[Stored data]
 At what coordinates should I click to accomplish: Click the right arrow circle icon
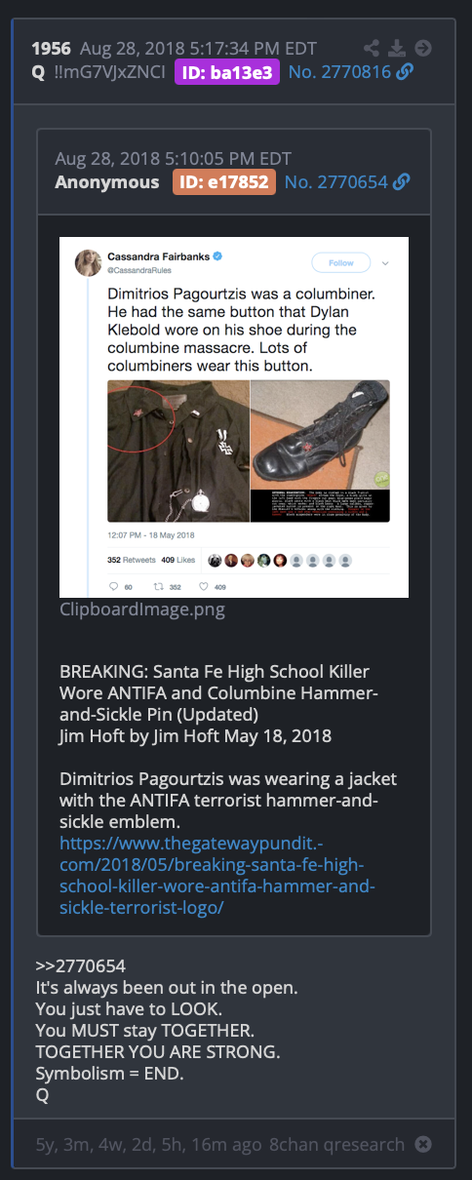tap(423, 48)
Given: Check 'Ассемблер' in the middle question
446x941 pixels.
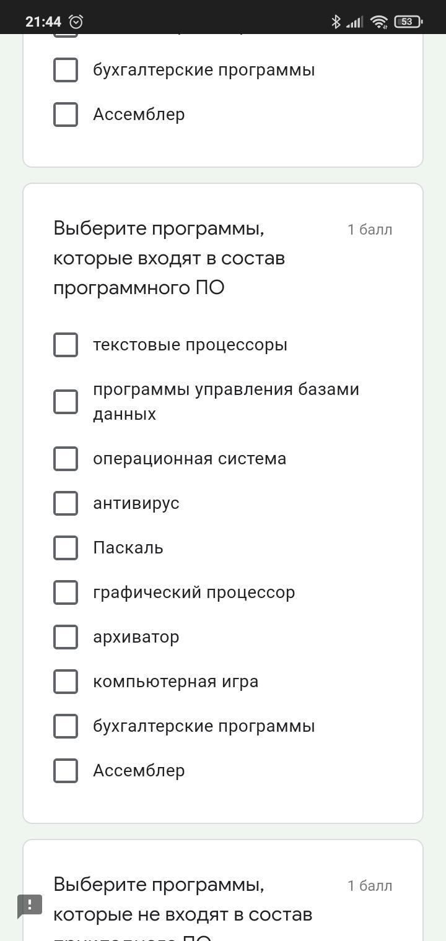Looking at the screenshot, I should coord(66,771).
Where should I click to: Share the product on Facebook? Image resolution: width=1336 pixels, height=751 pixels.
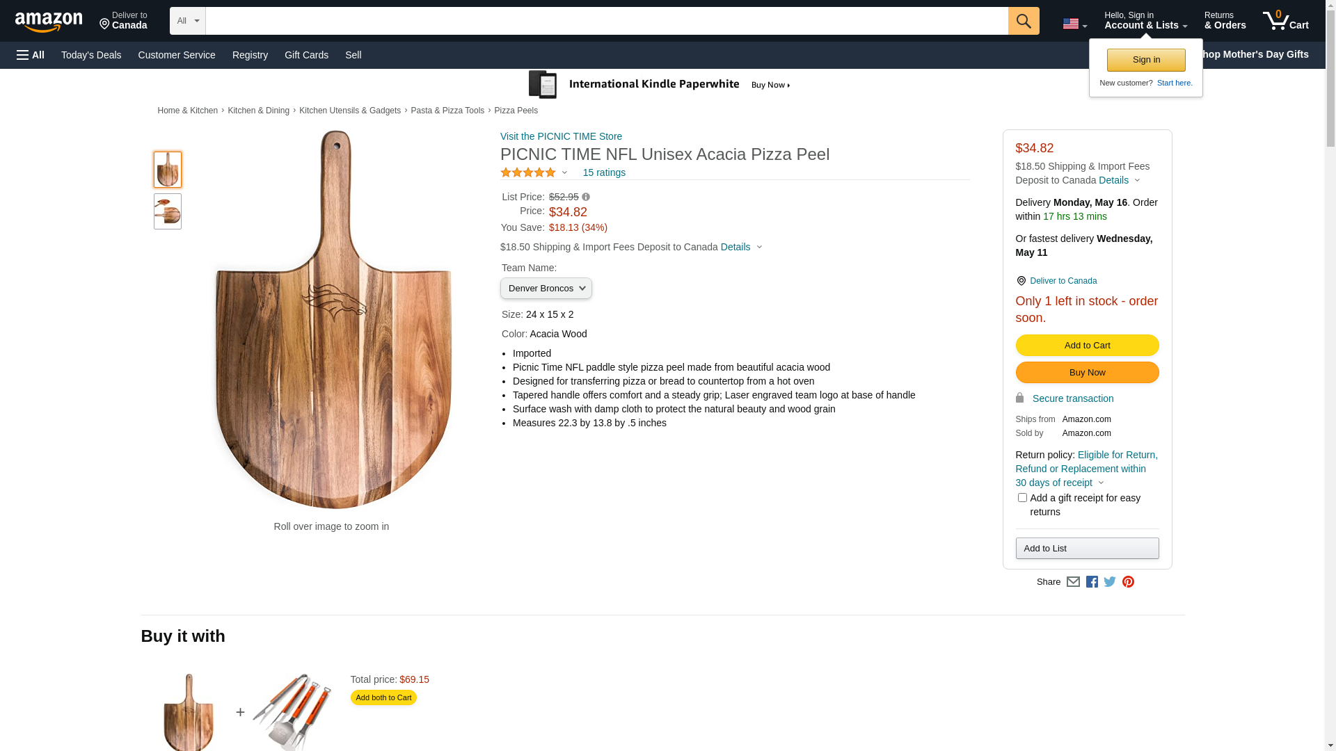click(x=1092, y=582)
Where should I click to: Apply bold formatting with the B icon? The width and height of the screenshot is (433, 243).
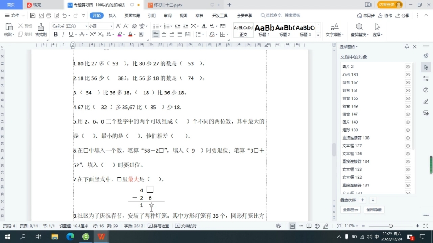coord(55,34)
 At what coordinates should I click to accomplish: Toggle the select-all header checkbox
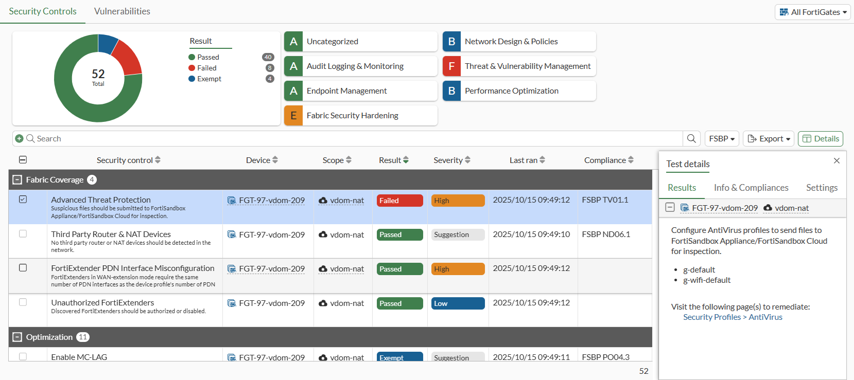click(x=23, y=160)
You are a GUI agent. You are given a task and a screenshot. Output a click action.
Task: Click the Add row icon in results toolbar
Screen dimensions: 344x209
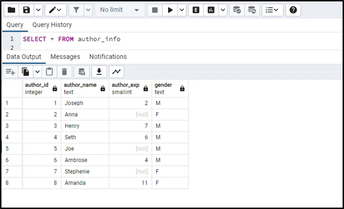click(x=10, y=72)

-- WORK TO COMPLETE --
Please set down each entry word for word, without its images.

-- RESULT --
 At what coordinates should I click to accomplish: Click the right arrow circle icon
tap(423, 48)
Given: Check 'Ассемблер' in the middle question
446x941 pixels.
Looking at the screenshot, I should coord(66,771).
Where should I click to: Share the product on Facebook? Image resolution: width=1336 pixels, height=751 pixels.
click(x=1092, y=582)
Where should I click to: Apply bold formatting with the B icon? The width and height of the screenshot is (433, 243).
coord(55,34)
 At what coordinates should I click to accomplish: Toggle the select-all header checkbox
click(x=23, y=160)
You are a GUI agent. You are given a task and a screenshot. Output a click action.
Task: Click the Add row icon in results toolbar
Screen dimensions: 344x209
click(x=10, y=72)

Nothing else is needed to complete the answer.